No obstante, la aprobación de la nueva Ley de Promoción de Energías Renovables (número 27.191), que contempla objetivos claros para que en 2017 Argentina pueda llegar al 8 por ciento de su matriz energética mediante renovables (hoy menor al 1 por ciento), entusiasma a industriales del sector.

Margherita Salmaso, directora general de LV Energy, primera fábrica nacional de paneles fotovoltaicos, observa en diálogo con energiaestrategica.com que de reglamentarse dicha Ley se potenciaría el mercado de las renovables, entre ellas, la tecnología solar fotovoltaica.

Cuenta que durante este año (segundo de actividad de la empresa fundada en mayo del 2014), desde LV Energy se han planteado “una crecida de la línea de producción” para satisfacer exigencias de un mercado que ya se torna creciente y anticipa que antes de fin de año lanzarán paneles con niveles de eficiencia internacional de “una potencia mínima de 250 W para llegar hasta 260, en un panel de tamaño estándar”. Además, se proponen diversificar su línea de fabricación de acuerdo a las necesidades de sus clientes.

Salmaso observa que la demanda de este 2015 ha sido buena, sin embargo, no han podido realizar las entregas correspondientes a todos los pedidos “por un problema de gestión de importaciones”.

Lamentablemente todo lo que es insumos relacionados a la producción fotovoltaica, son insumos que deben ser certificados bajo normas de calidad, por lo que necesitamos importarlos, y sin ellos no podríamos tener paneles capaces de competir a escala internacional”, explica la empresaria y dispara: “Tenemos cerca de 2 MW de pedidos pendientes al día de hoy, estamos hablando de un 20 por ciento de la potencia instalada total de la Argentina”.

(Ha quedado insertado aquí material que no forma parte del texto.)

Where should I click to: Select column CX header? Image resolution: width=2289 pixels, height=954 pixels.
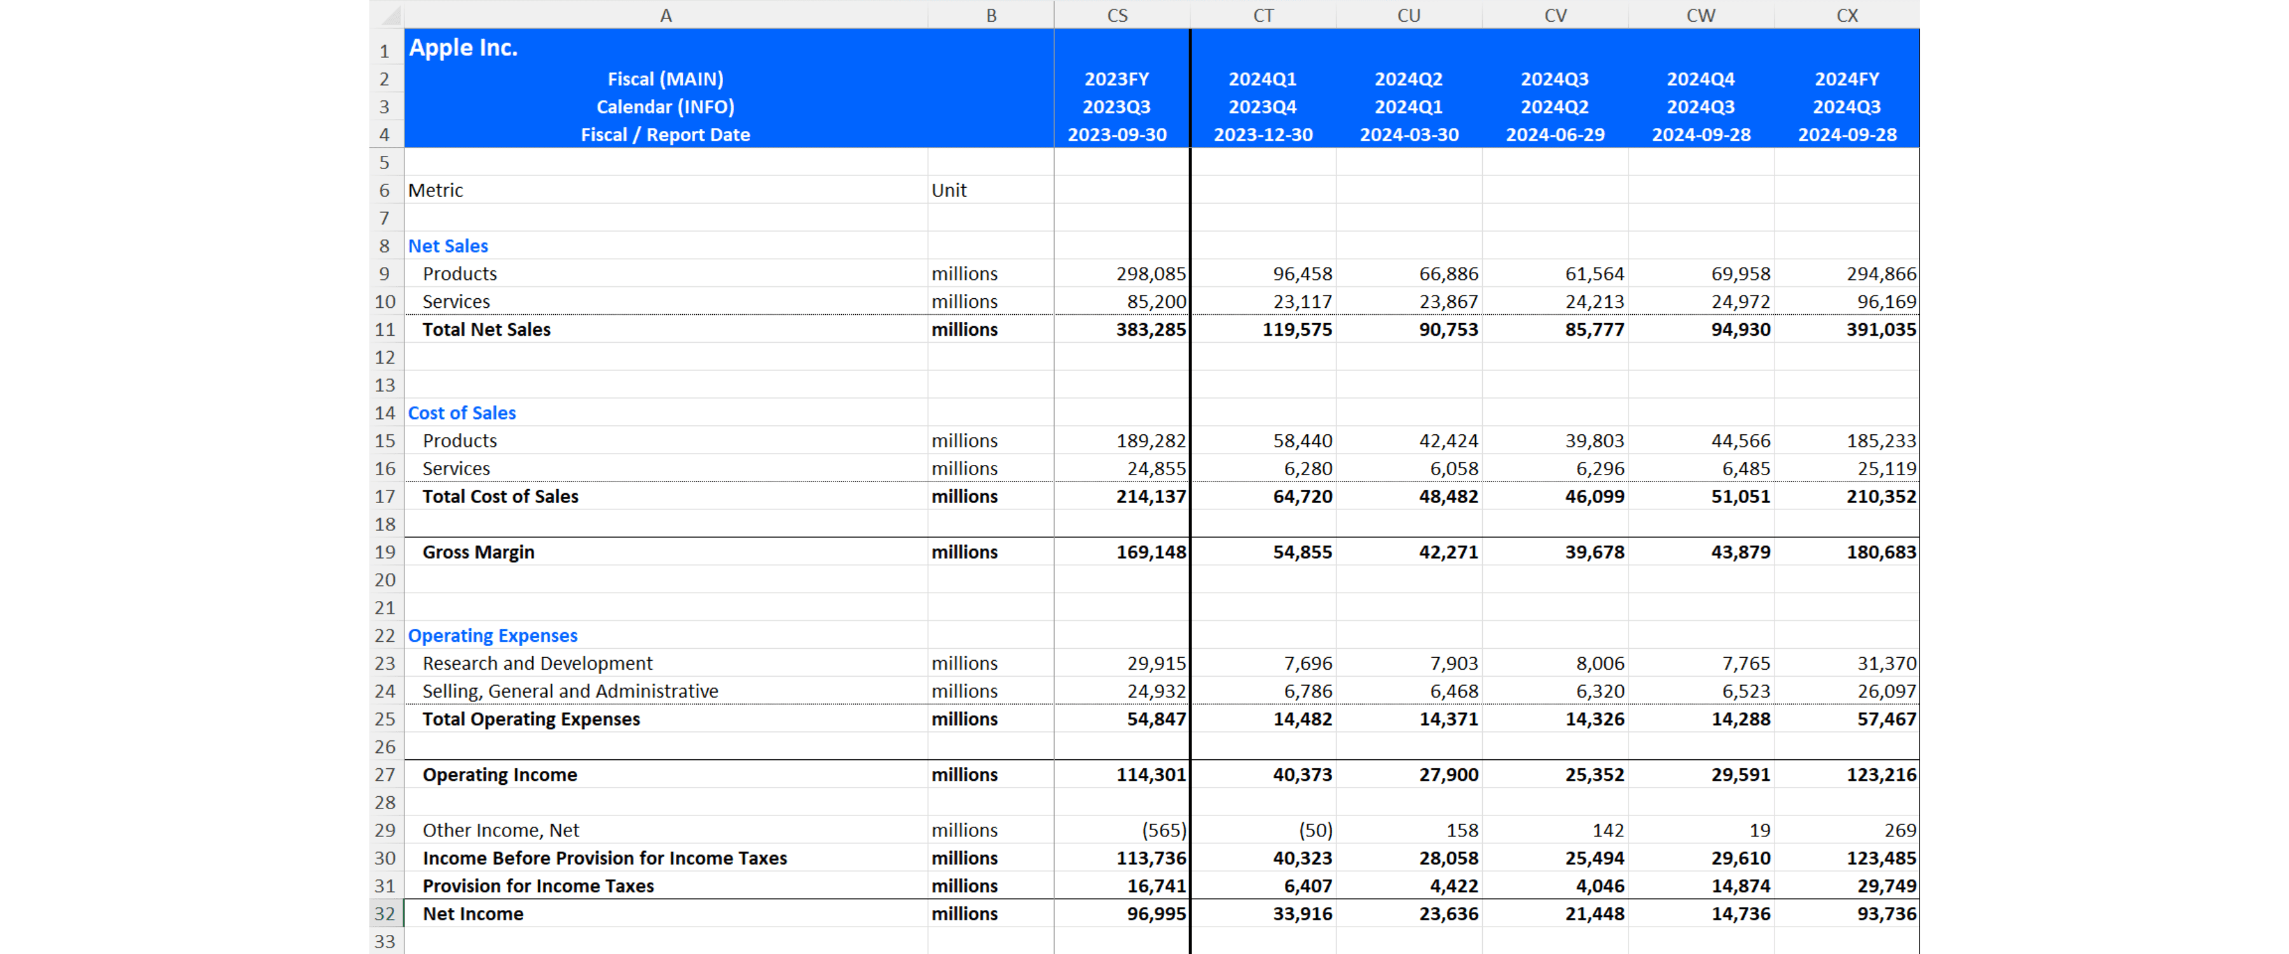(1846, 15)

La directora general de la planta con asiento en San Luís resalta que la nueva Ley podrá acompañar a la industria nacional fotovoltaica si responde a dos aspectos: por un lado, la posibilidad de importar insumos que no se fabrican en el país y bajar sus aranceles; por otro, que se proteja la industria nacional frente a la competencia internacional.

El precio de un panel de LV Energy, en condición de cero arancel sobre los insumos, podría llegar a costarle al consumidor final alrededor de 1 dólar por watt, lo que nos permitiría competir muy bien con el mercado internacional; siempre que esté garantizado un precio mínimo dentro del mercado como ya existen leyes antidumping en Europa y Estados Unidos”, precisa.

¿Producen o ensamblan?

Mucha gente nos dicen: ustedes no son productores de paneles porque no hacen células –por las células solares-. La respuesta es: ‘No’. Nosotros producimos paneles con tecnología avanzada, automatizada, pero no producimos células solares porque es otro tipo de actividad dentro de la cadena de valor del rubro, por lo que significa la explotación del silicio”, aclara Salmaso sobre la fabricación de paneles de origen nacional.

Agrega que son pocas las plantas a nivel mundial que producen insumos como las células solares, por ejemplo, por el grado de inversión que requiere. “Casi no hay ni en Europa ni en Estados Unidos” fábricas de esa envergadura, señala.